Coexistence of anti-SOX1 and anti-GABAB receptor antibodies with paraneoplastic limbic encephalitis presenting with seizures and memory impairment in small cell lung cancer: A case report

Abstract

Purpose: Paraneoplastic neurological syndromes associated with autoantibodies are rare diseases that cause abnormal manifestations of the nervous system. Early diagnosis of paraneoplastic neurological syndromes paves the way for prompt and efficient therapy.

Case report: we reported a 56-year-old man presenting with seizures and rapidly progressive cognitive impairment diagnosed as paraneoplastic limbic encephalitis (PLE) with anti-SRY-like high-mobility group box-1 (SOX-1) and anti-γ-aminobutyric acid B (GABAB) receptor antibodies and finally confirmed by biopsy as small cell lung cancer (SCLC). At the first admission, brain magnetic resonance imaging (MRI) showed no abnormal signal in bilateral hippocampal regions and no abnormal enhancement of enhanced scan. The serum anti-GABAB receptor antibody was 1:100 and was diagnosed as autoimmune encephalitis (AE). The computed tomography (CT) scans of the chest showed no obvious tumor signs for the first time. Although positron emission tomography-computed tomography (PET-CT) revealed hypermetabolism in the para mid-esophageal, the patient and his family declined to undertake a biopsy. The patient improved after receiving immunoglobulin, antiepileptic therapy, and intravenous methylprednisolone (IVMP) pulse treatment. However, after 4 months, the symptoms reappeared. Brain MRI revealed abnormal signals in the hippocampal regions. Reexamination of the cerebral fluid revealed anti-GABAB receptor and anti-SOX-1 antibodies, which contributed to the diagnosis of PLE. SCLC was found in a para mid-esophageal pathological biopsy. Antiepileptic medications and immunoglobulin were used to treat the patient, and the symptoms were under control.

Conclusion: Our findings increase the awareness that patients with limbic encephalitis with cognitive dysfunction and epileptic seizures should be enhanced to detect latent malignancy. Our case also highlights the importance of anti-SOX1 antibodies in the detection of underlying neoplasm, particularly SCLC. Our findings raise awareness of the cognitive impairment seen by patients with limbic encephalitis.
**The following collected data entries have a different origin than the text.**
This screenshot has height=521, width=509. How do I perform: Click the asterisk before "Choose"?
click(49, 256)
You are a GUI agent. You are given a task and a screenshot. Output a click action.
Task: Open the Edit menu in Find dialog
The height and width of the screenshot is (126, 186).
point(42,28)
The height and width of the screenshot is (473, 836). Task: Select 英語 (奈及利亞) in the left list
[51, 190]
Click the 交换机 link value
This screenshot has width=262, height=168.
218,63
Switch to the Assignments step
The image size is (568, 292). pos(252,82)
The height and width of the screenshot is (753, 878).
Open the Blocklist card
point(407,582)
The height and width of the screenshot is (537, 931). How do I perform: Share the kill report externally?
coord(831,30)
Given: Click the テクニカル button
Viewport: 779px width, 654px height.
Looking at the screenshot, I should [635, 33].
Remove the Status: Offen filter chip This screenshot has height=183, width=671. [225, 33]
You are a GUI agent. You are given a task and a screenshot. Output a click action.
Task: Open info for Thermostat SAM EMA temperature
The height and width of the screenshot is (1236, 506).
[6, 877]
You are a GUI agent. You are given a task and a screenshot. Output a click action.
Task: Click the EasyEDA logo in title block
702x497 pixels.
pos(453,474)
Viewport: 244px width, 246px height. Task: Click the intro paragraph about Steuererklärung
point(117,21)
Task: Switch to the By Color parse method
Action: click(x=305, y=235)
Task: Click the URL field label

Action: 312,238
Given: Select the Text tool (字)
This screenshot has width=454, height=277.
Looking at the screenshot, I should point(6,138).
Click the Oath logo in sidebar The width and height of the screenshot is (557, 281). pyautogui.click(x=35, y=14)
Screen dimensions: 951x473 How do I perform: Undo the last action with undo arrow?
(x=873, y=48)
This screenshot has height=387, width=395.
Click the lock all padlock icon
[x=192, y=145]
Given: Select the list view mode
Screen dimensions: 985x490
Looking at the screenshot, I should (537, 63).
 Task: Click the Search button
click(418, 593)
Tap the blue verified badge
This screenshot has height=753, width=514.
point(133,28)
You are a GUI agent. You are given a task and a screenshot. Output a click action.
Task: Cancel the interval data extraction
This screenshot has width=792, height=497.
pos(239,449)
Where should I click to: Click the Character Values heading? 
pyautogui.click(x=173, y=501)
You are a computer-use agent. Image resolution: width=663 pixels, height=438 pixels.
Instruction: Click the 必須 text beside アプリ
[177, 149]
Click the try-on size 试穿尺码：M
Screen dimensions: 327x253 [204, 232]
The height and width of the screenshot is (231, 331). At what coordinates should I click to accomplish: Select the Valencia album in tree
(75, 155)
Keywords: anti-GABAB receptor antibody; anti-SOX1 antibody; autoimmune encephalitis; paraneoplastic limbic encephalitis; small cell lung cancer.

Figure 1

Case progress timeline, EEG, and PET-CT. (A) Case progress timeline and vital treatment records. (B) EEG demonstrated epileptiform discharge. (C) PET-CT suggested that the metabolism of para mid-esophageal was increased. The lesion was about 1.7 cm*0.6 cm, the maximum value of SUV was 4.4, and the lesion was poorly demarcated from the adjacent esophageal wall. EEG, electroencephalogram; PET-CT, positron emission tomography-computed tomography; SUV, standard uptake value.

Figure 2

Images from the MRI after the second admission. (A, B) T1-weighted sequences showed slight hypointensity in the hippocampus (yellow arrow). (C, D) T2-weighted sequences showed hyperintensity in the hippocampus (yellow arrow). (E, F) FLAIR showed hyperintensity in the hippocampus (yellow arrow). magnetic resonance imaging; FLAIR, fluid-attenuated inversion recovery.

Figure 3

Paraesophageal space-occupying lesion visible on chest CT. nodular thickening of the horizontal tube wall of the esophagus from the tracheal carina was 2.7 cm*2.0 cm*4.0 cm (yellow square). (A) CT plain scan. (B) Arterial phase. (C) Venous phase. CT, computed tomography.

Figure 4

Pathological examination and immunohistochemistry. (A) Biopsy of paraesophageal lesion (hematoxylin–eosin staining, magnification ×40). (B) Biopsy of paraesophageal lesion (hematoxylin–eosin staining, magnification ×100). (C) The immunohistochemistry demonstrated positive results for synaptophysin. (D) The immunohistochemistry demonstrated positive results for CD56.